[WORK INSTRUCTIONS] Reproduce the entries that follow precisely, setting aside any images.
RECORDS section start
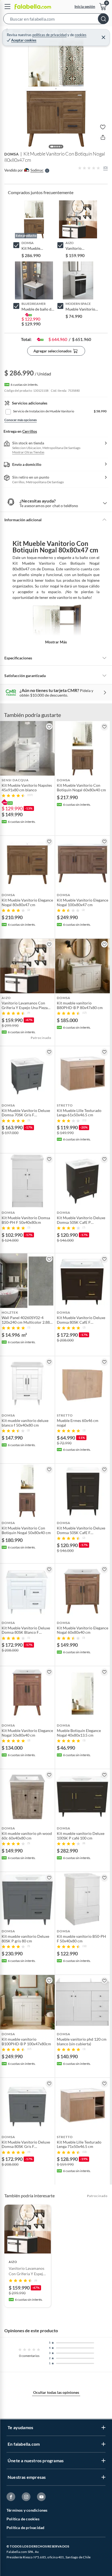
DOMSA (11, 154)
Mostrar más (56, 642)
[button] (56, 19)
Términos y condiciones (27, 2510)
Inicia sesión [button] (84, 6)
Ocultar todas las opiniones (56, 2392)
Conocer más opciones (20, 420)
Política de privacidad (25, 2527)
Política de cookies (23, 2519)
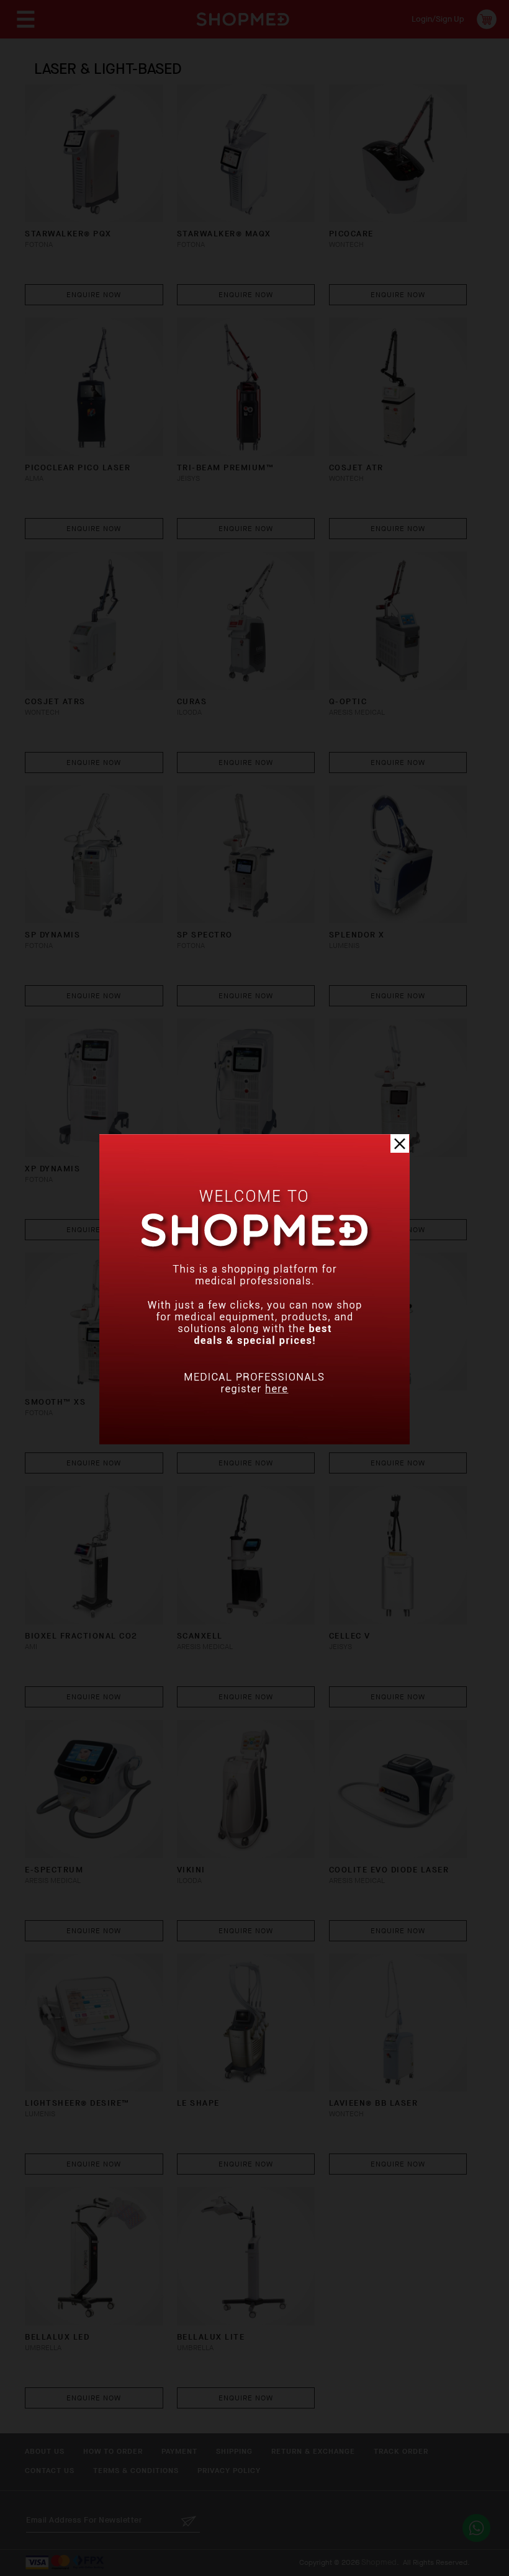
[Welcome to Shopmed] (254, 1441)
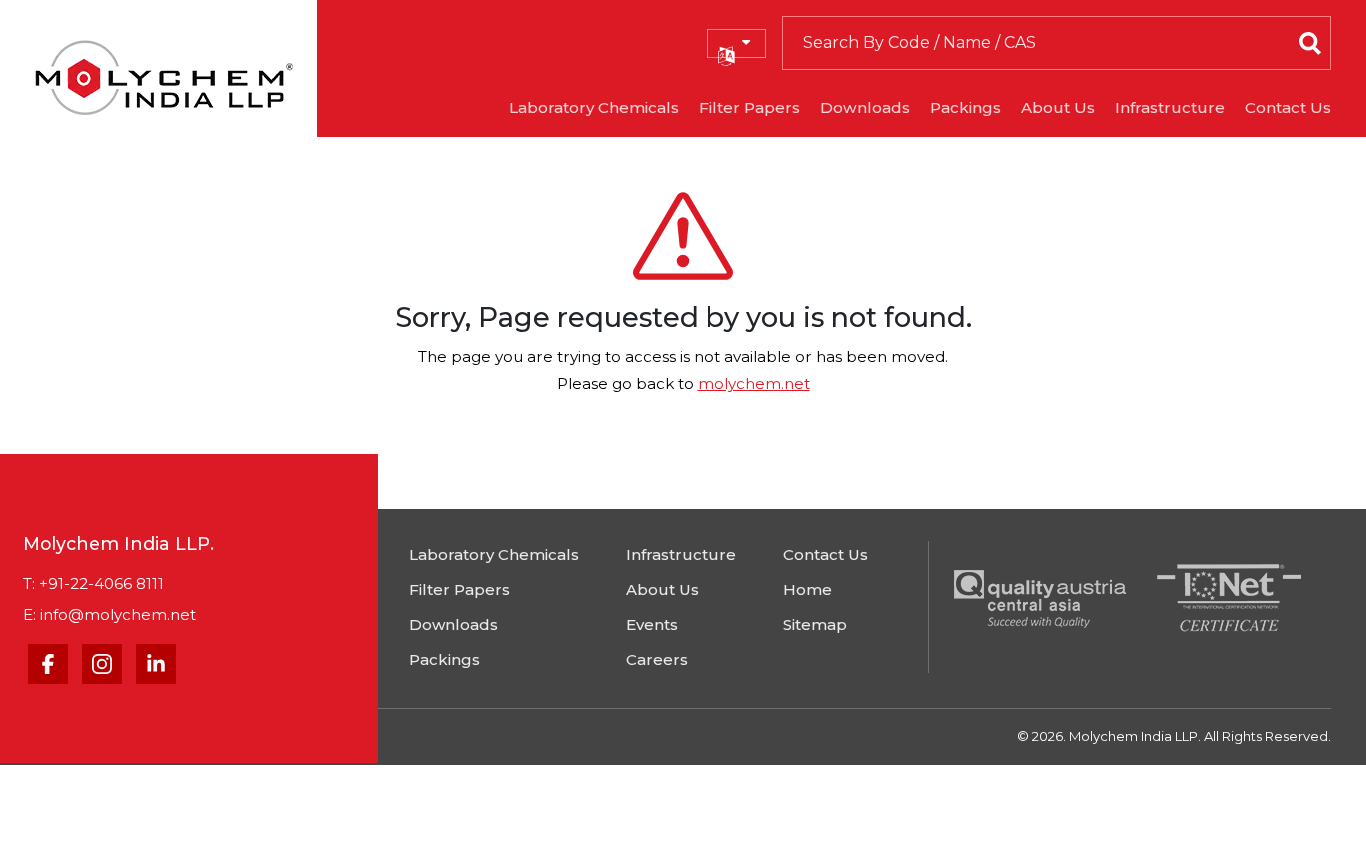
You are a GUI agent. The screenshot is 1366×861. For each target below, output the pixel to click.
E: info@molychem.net (109, 614)
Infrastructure (1170, 107)
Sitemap (815, 624)
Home (807, 589)
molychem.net (754, 383)
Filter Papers (749, 107)
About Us (1058, 107)
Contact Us (1288, 107)
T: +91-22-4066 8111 (93, 583)
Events (652, 624)
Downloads (865, 107)
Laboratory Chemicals (594, 107)
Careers (657, 659)
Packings (965, 107)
RECORDS section end
[RESPONSE FOR THIS EXERCISE]
DOMSA (11, 154)
Mostrar más (56, 642)
[button] (56, 19)
Términos y condiciones (27, 2510)
Inicia sesión [button] (84, 6)
Ocultar todas las opiniones (56, 2392)
Conocer más opciones (20, 420)
Política de privacidad (25, 2527)
Política de cookies (23, 2519)
[Welcome to Shopmed] (254, 1441)
You are a GUI agent. The screenshot is 1366×861. For each target below, output the pixel to click.
E: info@molychem.net (109, 614)
Infrastructure (1170, 107)
Sitemap (815, 624)
Home (807, 589)
molychem.net (754, 383)
Filter Papers (749, 107)
About Us (1058, 107)
Contact Us (1288, 107)
T: +91-22-4066 8111 (93, 583)
Events (652, 624)
Downloads (865, 107)
Laboratory Chemicals (594, 107)
Careers (657, 659)
Packings (965, 107)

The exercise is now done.